Eliasson acknowledged Israel’s right to defend itself but said he was “deeply critical” of Israel’s thrust into Lebanese territory.
“It is essential to remind Israel the Middle East is a powder-keg,” Eliasson added.
Denmark also condemned the violence in the region.
“The situation in the Middle East is already tense and this escalation can only hamper the chances of a peaceful resolution (to the conflict in the region),” Danish Foreign Minister Per Stig Möller said in a statement.
The Scandinavian country also appealed to Israel to avoid an escalation in violence.
“Israel has the right to defend itself, but also has an obligation to avoid the use of disproportionate force,” the statement added.
“It is essential the international community says very clearly to the parties involved in the conflict that military action is unacceptable and that lasting solutions will only be reached through negotiation,” it said.
The United Nations Security Council, on which Denmark has held a non-permanent seat since January 2005, is set to discuss the Middle East crisis this week.
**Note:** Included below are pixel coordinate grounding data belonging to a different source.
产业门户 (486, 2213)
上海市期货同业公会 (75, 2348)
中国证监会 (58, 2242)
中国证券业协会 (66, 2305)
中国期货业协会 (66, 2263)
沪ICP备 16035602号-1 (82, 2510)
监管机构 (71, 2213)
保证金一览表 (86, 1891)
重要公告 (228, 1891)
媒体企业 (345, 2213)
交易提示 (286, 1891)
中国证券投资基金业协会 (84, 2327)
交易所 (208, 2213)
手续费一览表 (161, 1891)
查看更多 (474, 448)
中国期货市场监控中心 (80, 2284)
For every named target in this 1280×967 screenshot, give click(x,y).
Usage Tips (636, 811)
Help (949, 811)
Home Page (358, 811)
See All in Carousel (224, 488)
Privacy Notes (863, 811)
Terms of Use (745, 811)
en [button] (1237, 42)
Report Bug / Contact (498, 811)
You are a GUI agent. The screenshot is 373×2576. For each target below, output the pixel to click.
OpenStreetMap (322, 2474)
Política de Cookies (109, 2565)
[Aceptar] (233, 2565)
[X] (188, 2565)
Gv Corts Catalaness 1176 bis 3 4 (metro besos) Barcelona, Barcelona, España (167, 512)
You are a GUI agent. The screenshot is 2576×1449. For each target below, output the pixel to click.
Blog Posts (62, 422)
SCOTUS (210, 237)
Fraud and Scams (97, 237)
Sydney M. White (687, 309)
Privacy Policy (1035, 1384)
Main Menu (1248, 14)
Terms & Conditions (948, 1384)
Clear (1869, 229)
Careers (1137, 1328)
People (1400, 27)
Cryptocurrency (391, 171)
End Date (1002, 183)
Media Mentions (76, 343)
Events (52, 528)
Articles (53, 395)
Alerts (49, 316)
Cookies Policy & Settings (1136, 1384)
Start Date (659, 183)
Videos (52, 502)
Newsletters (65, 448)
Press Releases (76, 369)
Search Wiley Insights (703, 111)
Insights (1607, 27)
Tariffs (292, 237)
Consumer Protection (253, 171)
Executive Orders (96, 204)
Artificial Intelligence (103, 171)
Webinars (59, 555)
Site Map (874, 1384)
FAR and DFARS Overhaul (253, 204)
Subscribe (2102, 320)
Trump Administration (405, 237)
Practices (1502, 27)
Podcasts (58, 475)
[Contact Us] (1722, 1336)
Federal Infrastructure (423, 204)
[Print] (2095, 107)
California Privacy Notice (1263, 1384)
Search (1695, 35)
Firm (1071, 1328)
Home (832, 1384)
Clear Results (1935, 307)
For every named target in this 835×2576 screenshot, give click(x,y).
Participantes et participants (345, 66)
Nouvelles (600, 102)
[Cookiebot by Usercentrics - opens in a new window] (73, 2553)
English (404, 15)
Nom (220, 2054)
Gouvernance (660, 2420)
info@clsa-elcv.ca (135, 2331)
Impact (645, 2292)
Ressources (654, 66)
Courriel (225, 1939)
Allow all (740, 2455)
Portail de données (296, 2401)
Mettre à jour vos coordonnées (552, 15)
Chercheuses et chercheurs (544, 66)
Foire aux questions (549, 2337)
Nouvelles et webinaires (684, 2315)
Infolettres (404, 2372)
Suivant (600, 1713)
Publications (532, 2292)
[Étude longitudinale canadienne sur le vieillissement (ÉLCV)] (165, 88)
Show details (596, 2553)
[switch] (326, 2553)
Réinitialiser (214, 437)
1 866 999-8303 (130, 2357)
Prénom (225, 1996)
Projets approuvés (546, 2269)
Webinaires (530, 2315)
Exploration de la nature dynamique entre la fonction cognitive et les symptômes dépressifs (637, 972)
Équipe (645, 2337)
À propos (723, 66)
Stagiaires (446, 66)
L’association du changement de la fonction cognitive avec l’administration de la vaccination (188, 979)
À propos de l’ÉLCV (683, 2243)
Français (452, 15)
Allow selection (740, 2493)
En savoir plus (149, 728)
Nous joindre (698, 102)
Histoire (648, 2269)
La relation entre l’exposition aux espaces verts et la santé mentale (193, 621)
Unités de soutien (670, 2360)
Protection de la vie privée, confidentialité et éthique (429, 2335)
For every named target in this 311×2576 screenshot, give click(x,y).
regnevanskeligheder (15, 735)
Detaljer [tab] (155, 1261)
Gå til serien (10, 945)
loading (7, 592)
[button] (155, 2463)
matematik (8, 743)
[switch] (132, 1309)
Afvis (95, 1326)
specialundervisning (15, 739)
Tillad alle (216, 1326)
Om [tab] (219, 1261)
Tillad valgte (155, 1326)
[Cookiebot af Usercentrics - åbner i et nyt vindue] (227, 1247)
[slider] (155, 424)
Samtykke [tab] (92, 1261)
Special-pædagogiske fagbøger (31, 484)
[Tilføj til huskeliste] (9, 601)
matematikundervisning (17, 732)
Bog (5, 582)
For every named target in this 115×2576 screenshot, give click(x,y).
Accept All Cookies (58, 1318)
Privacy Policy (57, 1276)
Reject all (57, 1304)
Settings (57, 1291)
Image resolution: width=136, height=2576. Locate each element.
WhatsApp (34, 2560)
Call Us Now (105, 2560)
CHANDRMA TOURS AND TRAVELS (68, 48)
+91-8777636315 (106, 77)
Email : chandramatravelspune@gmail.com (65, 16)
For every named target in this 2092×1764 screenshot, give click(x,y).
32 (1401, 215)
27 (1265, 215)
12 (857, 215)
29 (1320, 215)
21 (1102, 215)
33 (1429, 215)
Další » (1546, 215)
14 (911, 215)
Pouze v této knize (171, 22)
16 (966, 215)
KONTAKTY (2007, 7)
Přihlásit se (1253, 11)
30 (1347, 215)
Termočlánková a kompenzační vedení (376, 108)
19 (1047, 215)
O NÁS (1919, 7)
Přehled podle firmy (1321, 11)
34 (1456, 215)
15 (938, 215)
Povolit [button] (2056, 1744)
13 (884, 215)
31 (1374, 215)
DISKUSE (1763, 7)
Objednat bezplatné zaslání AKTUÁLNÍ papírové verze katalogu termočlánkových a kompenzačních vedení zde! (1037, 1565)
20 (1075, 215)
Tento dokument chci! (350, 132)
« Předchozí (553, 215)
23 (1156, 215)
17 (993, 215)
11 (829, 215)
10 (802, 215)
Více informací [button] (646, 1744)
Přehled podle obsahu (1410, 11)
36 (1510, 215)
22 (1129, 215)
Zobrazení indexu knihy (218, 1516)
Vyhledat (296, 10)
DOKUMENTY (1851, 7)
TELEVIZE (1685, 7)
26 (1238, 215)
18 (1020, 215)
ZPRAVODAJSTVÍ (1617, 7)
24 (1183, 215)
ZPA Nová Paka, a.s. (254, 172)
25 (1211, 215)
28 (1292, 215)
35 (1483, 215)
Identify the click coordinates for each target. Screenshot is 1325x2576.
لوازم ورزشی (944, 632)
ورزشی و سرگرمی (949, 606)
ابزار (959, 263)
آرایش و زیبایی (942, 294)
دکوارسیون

Norway, the broker of the now defunct Oslo peace accords for the Middle East, condemned the Hezbollah action and Israel’s response.
“Norway condemns the Hezbollah attacks against Israel and the abduction of the two soldiers. We demand their immediate release,” Norwegian Foreign Minister Jonas Gahr Stoere said in a statement.
“We also condemn Israeli attacks on Lebanon, including the bombing of Beirut airport and the naval blockade of Lebanon,” he added.
Sweden, Denmark and Norway have all urged their citizens to avoid travelling to Lebanon.
The Swedish foreign ministry was on Thursday night saying that there were no plans to evacuate the estimated 2,000 Swedish citizens in Lebanon, but spokeswoman Miriam Mannbro said that Swedish officials werekeeping the situation under review together with representatives of other EU countries.